6. Le requérant demande au tribunal d’enjoindre à la commune, sous astreinte, « de prendre une décision de reconnaissance de l’existence du caveau et de corriger le registre du cimetière ». De telles mesures ne sont pas nécessairement impliquées, au sens des dispositions de l’article L. 911-1 du code de justice administrative, par l’annulation prononcée par le présent jugement.
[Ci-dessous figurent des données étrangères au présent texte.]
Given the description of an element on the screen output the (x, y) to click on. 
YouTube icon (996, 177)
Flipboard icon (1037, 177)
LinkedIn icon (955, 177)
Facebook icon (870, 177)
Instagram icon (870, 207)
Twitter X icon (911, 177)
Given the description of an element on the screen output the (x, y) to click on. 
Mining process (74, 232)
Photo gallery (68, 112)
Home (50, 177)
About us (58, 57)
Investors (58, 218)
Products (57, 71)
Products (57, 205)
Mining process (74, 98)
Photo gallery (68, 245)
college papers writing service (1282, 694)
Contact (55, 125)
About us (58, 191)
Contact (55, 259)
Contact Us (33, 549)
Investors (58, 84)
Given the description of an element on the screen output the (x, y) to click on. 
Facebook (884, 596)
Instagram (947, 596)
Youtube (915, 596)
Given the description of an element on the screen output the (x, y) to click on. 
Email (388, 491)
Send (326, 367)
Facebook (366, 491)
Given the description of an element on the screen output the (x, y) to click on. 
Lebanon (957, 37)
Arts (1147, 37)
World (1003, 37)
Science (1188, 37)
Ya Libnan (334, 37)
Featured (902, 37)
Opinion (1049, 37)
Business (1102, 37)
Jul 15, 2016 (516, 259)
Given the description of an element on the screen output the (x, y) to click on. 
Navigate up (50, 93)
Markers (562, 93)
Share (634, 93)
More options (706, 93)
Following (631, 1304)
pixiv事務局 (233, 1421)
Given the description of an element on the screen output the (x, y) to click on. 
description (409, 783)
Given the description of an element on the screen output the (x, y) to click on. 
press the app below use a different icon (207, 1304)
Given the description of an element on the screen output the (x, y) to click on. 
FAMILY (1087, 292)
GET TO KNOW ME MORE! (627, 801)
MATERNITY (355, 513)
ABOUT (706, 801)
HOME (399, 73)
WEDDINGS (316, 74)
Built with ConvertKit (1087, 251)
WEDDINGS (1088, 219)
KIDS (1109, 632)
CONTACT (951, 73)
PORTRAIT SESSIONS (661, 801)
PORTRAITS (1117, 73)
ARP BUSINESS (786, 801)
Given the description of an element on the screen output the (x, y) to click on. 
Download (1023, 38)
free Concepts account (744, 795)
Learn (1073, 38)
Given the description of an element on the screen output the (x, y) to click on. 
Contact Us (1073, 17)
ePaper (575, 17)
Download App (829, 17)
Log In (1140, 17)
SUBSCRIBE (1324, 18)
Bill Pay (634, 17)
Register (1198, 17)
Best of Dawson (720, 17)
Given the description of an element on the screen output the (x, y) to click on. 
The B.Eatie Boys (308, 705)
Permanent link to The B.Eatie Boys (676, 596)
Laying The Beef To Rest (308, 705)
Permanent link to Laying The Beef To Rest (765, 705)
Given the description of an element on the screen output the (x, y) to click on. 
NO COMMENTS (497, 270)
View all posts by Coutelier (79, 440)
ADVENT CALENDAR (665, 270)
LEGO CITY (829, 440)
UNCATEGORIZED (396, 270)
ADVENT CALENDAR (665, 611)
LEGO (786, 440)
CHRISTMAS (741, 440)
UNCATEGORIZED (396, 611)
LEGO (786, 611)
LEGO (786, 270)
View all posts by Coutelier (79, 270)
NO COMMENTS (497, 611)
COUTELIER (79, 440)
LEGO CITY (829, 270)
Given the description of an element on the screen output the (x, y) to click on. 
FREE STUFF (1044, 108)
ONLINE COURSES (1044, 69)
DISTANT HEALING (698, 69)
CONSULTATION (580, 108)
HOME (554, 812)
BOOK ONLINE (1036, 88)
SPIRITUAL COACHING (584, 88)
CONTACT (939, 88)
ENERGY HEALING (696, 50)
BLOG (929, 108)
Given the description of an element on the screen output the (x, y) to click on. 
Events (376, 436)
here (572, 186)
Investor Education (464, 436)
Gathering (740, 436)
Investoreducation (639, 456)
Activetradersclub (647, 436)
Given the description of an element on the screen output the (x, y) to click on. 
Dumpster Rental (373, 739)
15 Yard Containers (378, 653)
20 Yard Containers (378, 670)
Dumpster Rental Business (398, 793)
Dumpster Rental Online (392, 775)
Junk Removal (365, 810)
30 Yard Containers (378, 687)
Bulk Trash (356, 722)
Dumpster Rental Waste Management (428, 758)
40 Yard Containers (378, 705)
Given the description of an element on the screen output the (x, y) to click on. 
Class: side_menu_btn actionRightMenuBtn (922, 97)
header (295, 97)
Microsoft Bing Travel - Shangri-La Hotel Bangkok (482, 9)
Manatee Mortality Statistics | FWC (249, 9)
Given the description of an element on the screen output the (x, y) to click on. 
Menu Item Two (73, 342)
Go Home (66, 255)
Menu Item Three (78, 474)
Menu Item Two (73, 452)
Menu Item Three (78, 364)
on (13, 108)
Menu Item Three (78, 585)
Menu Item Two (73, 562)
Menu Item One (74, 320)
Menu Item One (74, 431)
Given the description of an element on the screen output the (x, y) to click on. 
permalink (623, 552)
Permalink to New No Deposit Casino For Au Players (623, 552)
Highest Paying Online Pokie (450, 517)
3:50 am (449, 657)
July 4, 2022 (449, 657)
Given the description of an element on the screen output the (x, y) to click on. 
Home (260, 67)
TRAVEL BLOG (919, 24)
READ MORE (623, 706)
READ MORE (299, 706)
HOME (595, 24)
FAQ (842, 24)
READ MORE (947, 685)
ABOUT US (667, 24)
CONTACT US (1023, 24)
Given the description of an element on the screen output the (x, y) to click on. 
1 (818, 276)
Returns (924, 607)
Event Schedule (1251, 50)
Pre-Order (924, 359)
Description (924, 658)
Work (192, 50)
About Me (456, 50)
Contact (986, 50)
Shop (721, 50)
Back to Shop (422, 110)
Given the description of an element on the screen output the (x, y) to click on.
Par suite, les conclusions de la requête aux fins d’injonction et d’astreinte doivent être rejetées.
Sur les conclusions relatives aux frais exposés et non compris dans les dépens :
7. Il y a lieu, dans les circonstances de l’espèce, de faire application des dispositions de l’article L. 761-1 du code de justice administrative et de mettre à la charge de la commune d’Eole-en-Beauce le versement à M. E d’une somme de 1 500 euros au titre des frais exposés par lui et non compris dans les dépens.
D E C I D E :
Article 1er : La décision du 6 octobre 2020 susvisée du maire d’Eole-en-Beauce est annulée.
Article 2 : La commune d’Eole-en-Beauce versera à M. E une somme de 1 500 euros au titre de l’article L. 761-1 du code de justice administrative.
Article 3 : Les conclusions de la requête sont rejetées pour le surplus.
Article 4 : Le présent jugement sera notifié à M. I E et à la commune d’Eole-en-Beauce.
Délibéré après l’audience du 30 septembre 2022, à laquelle siégeaient :
M. Dorlencourt, président,
Mme Le Toullec, première conseillère,
M. Lardennois, premier conseiller.
Rendu public par mise à disposition au greffe le 14 octobre 2022.
L’assesseure la plus ancienne,
Hélène LE TOULLEC
Le président-rapporteur,
Frédéric H
Le greffier,
Alexandre HELLOT
La République mande et ordonne au préfet d’Eure-et-Loir en ce qui le concerne ou à tous commissaires de justice à ce requis en ce qui concerne les voies de droit commun contre les parties privées, de pourvoir à l’exécution de la présente décision.